The reusable water bottle industry has had many darlings. Exactly how many depends on how far back people want to sift in their shelves or junk drawers.
Millennials will remember the ubiquity of wide-mouthed Nalgene bottles. Then, stainless steel containers made by Hydro Flask, S’well and Yeti all enjoyed their time as the status symbols du jour. Now, the juggernaut of the moment is a hulking 40 oz. tumbler made by Stanley that comes in a kaleidoscope of colors to match people’s style and vibes.
Somewhat implicit in the design of these products is that they offer a “green” solution, an environmentally friendly alternative to far-more-wasteful single-use plastic bottles. Now though, as the revolving door of trends has settled on a new “it” accessory, and as a Stanley cup collectors market has taken hold, the craze is causing some to confront whether these reusable tumblers are becoming part of the very problem they sought to address.

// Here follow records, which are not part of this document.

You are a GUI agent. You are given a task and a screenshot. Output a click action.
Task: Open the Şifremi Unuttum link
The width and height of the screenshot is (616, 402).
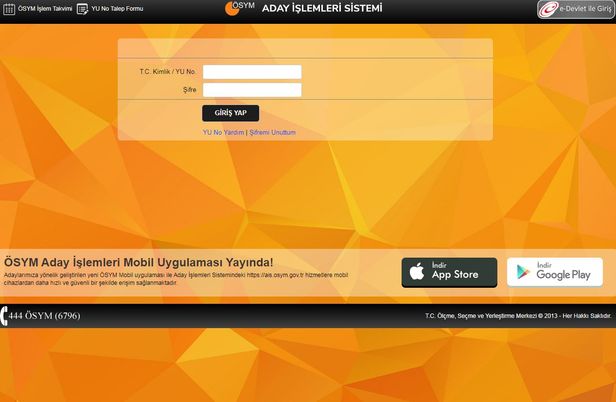(x=272, y=132)
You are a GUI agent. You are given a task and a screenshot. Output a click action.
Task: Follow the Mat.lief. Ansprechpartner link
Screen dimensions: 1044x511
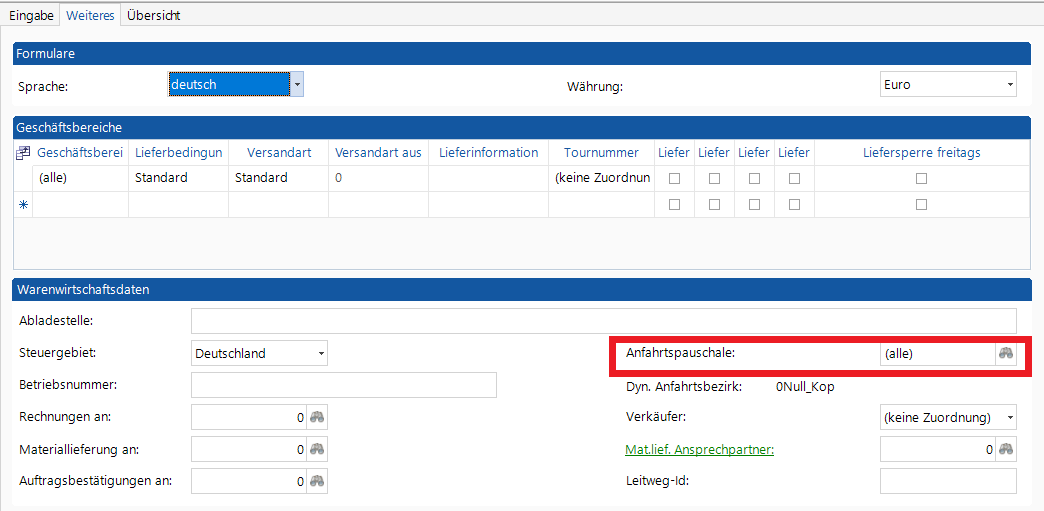699,449
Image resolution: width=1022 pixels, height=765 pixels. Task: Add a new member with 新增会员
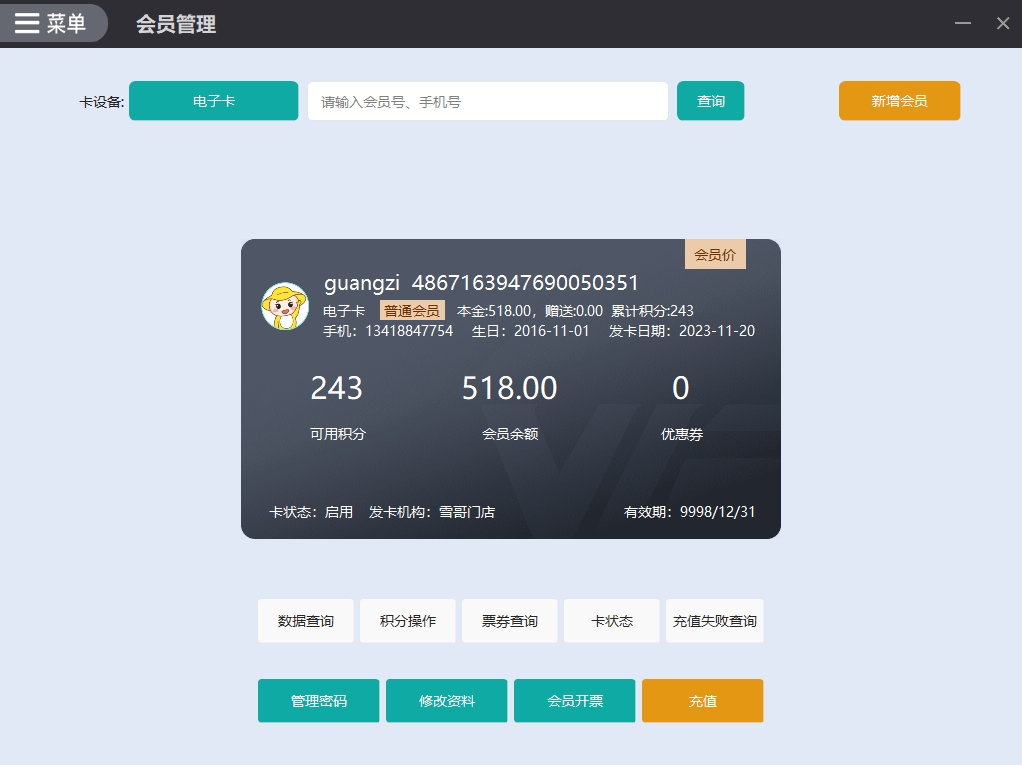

Reusable tumblers are hardly the only product that provokes such debate. And at the heart of these discussions is a central conflict of the environmental movement: How much of a difference can one individual make compared to emissions from the fossil fuel industry or policies at the global, national or local level?
“We are dealing with these huge, unsustainable systems, and one person’s contribution can feel a little bit like a drop in the bucket,” said Christie Manning, a cognitive psychologist and associate professor of environmental studies at Macalester College in Minnesota. But she added that even small changes to personal habits and behaviors can be empowering in a situation that feels hopeless.
While various brands have seen their popularity skyrocket (and taper off) with the trends, America’s recent obsession with the 40 oz. Stanley Quencher H2.0 Flowstate tumbler, in particular, has few parallels.
The cup is a favorite among social media influencers. An entire category of content on TikTok has emerged around the beverage containers, with some collectors flaunting entire walls adorned with shelf after shelf of the colorful cups. New releases of colors or exclusive collaborations with other brands have incited the kind of frenzied chaos normally reserved for Black Friday shoppers on the hunt for the cheapest TV deals.
It’s the kind of explosion in popularity that helped catapult a 110-year-old company from $70 million in annual sales before 2020 to $750 million in 2023.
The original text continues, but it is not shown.